Posted by: victor falk | December 19, 2005 at 09:37 AM
Or worse; at least the chekists had show trials.
Posted by: victor falk | December 19, 2005 at 10:22 AM
I'm still waiting for any evidence that passing a law against something will stop this administration from doing it. Even if the judge rules in favor of Qassim and al-Hakim, what incentive does the government have to actually let them go?
This is not to say that there's no point in opposing the Graham amendment -- there's always the chance that our next administration will be more law-abiding. But I'm not holding out hope that it will change much over the next three years.
Posted by: Stentor | December 19, 2005 at 10:35 AM
Stentor, I'd really like to know what intra-judicial communications have been happening.
I imagine that, in theory, it'd be easy - the judge orders their immediate release, within 24 hours. If that doesn't happen, and there's no stay by a higher court, then the judge puts out a warrant for the arrest of Donald Rumsfield, for contempt of court.
If any officer in the military, or lawyer arguing before the court attempts any BS, hit them with a contempt citation. Make sure that it includes a stiff (as in bankrupting) fine for each day that they don't comply.
So I assume that *something* is going on, but what?
Posted by: Barry | December 19, 2005 at 11:33 AM
Oh, are American right-wingers cheerleading authoritarians, yet?
Posted by: NeoDude | December 19, 2005 at 03:27 PM
Hilzoy, by 'next week' you mean this week, yes? I got the impression the Senate is trying to get a bunch of things done in a hurry exactly so that they don't have to be in DC the week between Christmas and New Year's.
I find it very hard to follow the Congressional doings without help from people who work on the Hill. So bear with me....
Is it the case now that McCain's amendment and the Graham (-Levin-Warner-Kyl) abomination will be attached not to the defense appropriations bill but to the authorization bill? And the approp. (spending) bill will be voted on before the authorization?

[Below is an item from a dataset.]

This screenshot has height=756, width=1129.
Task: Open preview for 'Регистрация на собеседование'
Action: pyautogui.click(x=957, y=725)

God, these Republicans have trashed the process; in the "olden days" the auth. bill would always be passed first, in fact often months earlier.
Posted by: Nell | December 19, 2005 at 04:57 PM
So we now live in a country where a single person can strip a citizen of their constitutional rights ("enemy combatant"), detain them in secrecy (Guantanamo et al), torture them in secrecy (Guantanamo, Abu Ghraib, Bagram, etc.), render them to other countries in secrecy ("extraordinary rendition") and never have to answer to anyone regarding their decisions (Graham amendment). How exactly is this different from a dictatorship?

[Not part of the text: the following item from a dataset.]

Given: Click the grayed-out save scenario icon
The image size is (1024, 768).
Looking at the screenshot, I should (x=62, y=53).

Posted by: HankP | December 19, 2005 at 07:09 PM
the vote is probably today or tomorrow hil.
frankly we're going to lose this one but I hope that doesn't discourage people from calling their reps--some losing battles are worth fighting.
Posted by: Katherine | December 19, 2005 at 07:20 PM
Nell, it now Title X to Div. A of Defense Appropriations (HR 2863): short title is the Detainee Treatment Act of 2005.
The http://www.rules.house.gov/109/text/hr2863cr/109hr2863cr_text.htm>House Rules Committee has a link to the bill text, in pdf form. Title X, which includes the McCain anti-torture provisions, starts on p. 154 of 465.
Posted by: CharleyCarp | December 19, 2005 at 08:28 PM
The bill passed http://thomas.loc.gov/cgi-bin/bdquery/z?d109:HR02863:@@@S>the House at 5:02 a.m.
Posted by: CharleyCarp | December 19, 2005 at 08:39 PM
The bill passed the House at 5:02 a.m.
5:02 a.m.???
This is a travesty of a mockery of a sham.
Posted by: Nell | December 19, 2005 at 10:28 PM
It's true. An all-night session on Sunday. Sneaking it through while we sleep -- literally.